Bringt Legasthenie nur Probleme mit sich?

Keineswegs! Es mag zwar den Anschein haben, dass die Bezeichnung „Legasthenie“ nichts Gutes verheißt. Es hat sich aber herausgestellt, dass viele Legasthenikerinnen und Legastheniker überdurchschnittlich kreativ sind, eine gute Vorstellungskraft haben und in der Lage sind, ganzheitlich zu denken. Sie zeichnen sich dadurch aus, dass sie in Bildern denken und Lösungen finden, die Nicht-LegasthenikerInnen gar nicht einfallen würden. Dies mag damit zusammenhängen, dass sie schon in jungen Jahren beim Lernen nach kreativen Lösungen suchen müssen, da sie mit der traditionellen Art zu lesen nicht viel anfangen können. Sie sind gut darin, in Zusammenhängen zu denken, und nicht zuletzt sind sie hartnäckig und widerstandsfähiger gegenüber Stress. Kurz gesagt, sie sind es gewöhnt, hart zu arbeiten, um in der Schule Anschluss zu finden. Für viele Legasthenikerinnen und Legastheniker gilt: Je schwerer sie sich in einem Bereich tun, desto erfolgreicher sind sie in einem anderen. Und das bringt uns zurück zu unser Eingangsgeschichte…

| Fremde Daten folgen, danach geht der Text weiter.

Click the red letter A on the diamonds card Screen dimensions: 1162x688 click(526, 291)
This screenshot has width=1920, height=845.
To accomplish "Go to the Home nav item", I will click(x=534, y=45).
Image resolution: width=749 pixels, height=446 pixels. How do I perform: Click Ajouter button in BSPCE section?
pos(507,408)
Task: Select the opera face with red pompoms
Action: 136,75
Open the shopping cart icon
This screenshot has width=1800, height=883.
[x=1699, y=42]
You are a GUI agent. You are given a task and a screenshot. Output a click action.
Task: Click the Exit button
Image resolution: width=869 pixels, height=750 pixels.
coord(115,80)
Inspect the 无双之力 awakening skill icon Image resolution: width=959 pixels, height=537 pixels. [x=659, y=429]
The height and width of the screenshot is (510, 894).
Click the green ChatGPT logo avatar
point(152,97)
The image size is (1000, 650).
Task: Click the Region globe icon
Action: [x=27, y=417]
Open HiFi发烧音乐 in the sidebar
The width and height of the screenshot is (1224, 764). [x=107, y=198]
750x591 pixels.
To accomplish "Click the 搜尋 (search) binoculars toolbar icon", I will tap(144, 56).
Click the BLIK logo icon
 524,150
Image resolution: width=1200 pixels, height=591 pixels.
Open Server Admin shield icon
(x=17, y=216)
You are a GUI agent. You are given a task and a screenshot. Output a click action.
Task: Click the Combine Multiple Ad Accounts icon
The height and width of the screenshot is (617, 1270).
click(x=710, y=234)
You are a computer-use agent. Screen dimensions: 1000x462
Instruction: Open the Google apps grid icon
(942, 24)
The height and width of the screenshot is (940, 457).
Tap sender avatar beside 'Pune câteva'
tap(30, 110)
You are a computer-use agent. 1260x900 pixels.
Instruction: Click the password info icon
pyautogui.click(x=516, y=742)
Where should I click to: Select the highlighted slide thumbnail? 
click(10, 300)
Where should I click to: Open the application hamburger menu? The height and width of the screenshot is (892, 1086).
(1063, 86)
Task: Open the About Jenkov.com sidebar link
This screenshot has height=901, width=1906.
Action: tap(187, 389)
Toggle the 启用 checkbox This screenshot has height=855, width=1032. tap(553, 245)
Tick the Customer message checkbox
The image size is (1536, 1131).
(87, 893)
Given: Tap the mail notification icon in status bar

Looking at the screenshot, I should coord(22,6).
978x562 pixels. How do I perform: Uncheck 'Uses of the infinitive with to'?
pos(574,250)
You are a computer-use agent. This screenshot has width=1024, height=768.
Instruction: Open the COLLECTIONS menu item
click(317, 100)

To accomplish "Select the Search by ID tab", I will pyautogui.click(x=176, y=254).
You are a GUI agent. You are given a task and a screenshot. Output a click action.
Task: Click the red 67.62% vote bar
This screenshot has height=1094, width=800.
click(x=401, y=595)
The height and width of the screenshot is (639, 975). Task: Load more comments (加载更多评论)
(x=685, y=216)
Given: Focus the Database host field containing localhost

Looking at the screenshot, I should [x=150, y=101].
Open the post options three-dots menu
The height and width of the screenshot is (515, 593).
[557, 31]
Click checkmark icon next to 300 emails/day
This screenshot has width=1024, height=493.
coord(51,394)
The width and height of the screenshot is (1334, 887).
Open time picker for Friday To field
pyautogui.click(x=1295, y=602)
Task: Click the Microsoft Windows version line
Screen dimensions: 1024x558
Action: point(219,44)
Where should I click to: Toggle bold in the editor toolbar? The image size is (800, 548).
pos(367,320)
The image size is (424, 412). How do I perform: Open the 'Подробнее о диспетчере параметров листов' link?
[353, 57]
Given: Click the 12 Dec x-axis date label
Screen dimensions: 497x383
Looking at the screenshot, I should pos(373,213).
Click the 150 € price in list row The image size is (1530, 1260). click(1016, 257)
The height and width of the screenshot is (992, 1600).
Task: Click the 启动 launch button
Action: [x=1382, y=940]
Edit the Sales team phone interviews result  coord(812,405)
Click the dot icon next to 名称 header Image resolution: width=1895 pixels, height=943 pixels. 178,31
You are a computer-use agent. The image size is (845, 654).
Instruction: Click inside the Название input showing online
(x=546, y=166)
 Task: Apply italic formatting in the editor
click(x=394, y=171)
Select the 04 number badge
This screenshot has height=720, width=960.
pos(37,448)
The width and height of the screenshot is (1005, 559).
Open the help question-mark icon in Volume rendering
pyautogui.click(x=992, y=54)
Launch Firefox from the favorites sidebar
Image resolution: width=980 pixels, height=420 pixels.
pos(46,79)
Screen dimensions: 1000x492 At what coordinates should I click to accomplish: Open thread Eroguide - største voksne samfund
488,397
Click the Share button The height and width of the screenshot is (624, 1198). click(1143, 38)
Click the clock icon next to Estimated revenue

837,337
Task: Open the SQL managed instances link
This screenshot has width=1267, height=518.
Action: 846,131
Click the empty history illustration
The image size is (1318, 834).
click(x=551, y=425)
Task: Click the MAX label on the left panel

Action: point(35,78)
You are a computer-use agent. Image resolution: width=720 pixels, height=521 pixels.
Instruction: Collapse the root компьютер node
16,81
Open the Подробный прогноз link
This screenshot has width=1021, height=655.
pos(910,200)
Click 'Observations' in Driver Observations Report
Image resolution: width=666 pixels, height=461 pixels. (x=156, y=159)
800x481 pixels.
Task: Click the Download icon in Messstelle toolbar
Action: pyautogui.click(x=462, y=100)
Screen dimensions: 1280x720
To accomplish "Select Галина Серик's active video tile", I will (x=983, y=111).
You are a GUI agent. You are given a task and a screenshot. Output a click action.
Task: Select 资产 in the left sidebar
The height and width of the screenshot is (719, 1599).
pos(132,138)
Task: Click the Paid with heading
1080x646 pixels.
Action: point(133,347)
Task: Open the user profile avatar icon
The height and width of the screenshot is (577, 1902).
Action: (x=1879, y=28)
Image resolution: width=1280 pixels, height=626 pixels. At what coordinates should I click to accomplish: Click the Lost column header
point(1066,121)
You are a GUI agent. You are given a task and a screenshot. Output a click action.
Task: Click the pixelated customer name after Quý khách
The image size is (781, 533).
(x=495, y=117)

Wir schreiben das Jahr 1921. Albert, derselbe Albert, den viele Lehrer für faul gehalten hatten, errötet wieder ein wenig. Aber nur, weil er gerade einen Preis entgegennimmt. Den Nobelpreis für Physik. Allerdings „nur“ für seine Erklärung des photoelektrischen Effekts und für seinen Beitrag zur Entwicklung der theoretischen Physik – seine allgemeine Relativitätstheorie ist zu dieser Zeit nämlich so fortschrittlich, dass selbst führende Wissenschaftler sie noch nicht zu schätzen wissen. Die Geschichte von Albert Einstein ist eine von vielen, die zeigen, dass man auch als Legasthenikern eines Tages ganz groß rauskommen kann.